More on Repos

Yesterday I wrote about the Bear Stearns meltdown and I mentioned how they were felled by Repurchase Agreements or “repos.” I wanted to elaborate really quickly on what these are and why they are important.

Repos get used for a lot of purposes, but in summary they are short term loans. For banks, they’re useful because they let a bank tie their capital against very short terms securities that produce interest. This way, spare capital is put to use while still being accessible when needed.

For example, let’s say you put some money in a savings account with your local bank. Your bank may not have a use for that capital right away, so rather than have it languish while producing no return, your bank will repo the funds to someone else in exchange for some kind of collateral. A day later, a longer term loan may come through the bank that requires funding; so the bank will reclaim the capital from the repo along with a small amount of interest and then lend the funds to the third party.

Repos are important because they let banks, hedge funds, and corporations tie up their short term capital in interest producing securities. For many organizations, it’s normal that they may have excess cash one day and insufficient cash the next day, while on average they are cash positive.
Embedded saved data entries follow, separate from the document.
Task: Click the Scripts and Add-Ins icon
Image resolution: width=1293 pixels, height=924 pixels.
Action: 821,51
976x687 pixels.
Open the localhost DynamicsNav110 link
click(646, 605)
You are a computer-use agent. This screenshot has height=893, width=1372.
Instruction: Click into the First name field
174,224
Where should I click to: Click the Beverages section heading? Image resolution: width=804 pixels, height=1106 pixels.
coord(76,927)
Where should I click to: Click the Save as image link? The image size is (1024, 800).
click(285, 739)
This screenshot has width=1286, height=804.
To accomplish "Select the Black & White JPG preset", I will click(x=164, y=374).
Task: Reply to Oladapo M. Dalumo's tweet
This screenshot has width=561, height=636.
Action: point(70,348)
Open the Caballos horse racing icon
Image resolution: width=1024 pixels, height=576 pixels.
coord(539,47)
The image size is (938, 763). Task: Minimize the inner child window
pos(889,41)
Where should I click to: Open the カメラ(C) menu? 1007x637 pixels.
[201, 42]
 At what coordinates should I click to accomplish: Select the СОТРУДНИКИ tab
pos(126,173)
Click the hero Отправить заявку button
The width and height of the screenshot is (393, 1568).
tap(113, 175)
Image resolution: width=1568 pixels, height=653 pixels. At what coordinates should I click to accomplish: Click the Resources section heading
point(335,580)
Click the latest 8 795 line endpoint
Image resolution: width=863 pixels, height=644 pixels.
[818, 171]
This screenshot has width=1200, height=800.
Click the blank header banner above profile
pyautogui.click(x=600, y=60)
Repos provide a convenient way of managing that up and down flow while usually snagging some extra interest.

The repo market is hugely critical to the normal operations of a good chunk of the global economy, and letting Bear fail would have had a terrible effect on repo trading. At the very least, it would have made it tougher to reclaim capital from Bear’s counterparties, stalling many global banks and companies. At the worst it would have ground the global repo market to a halt, slaughtering a number of other banks and corporations in the process.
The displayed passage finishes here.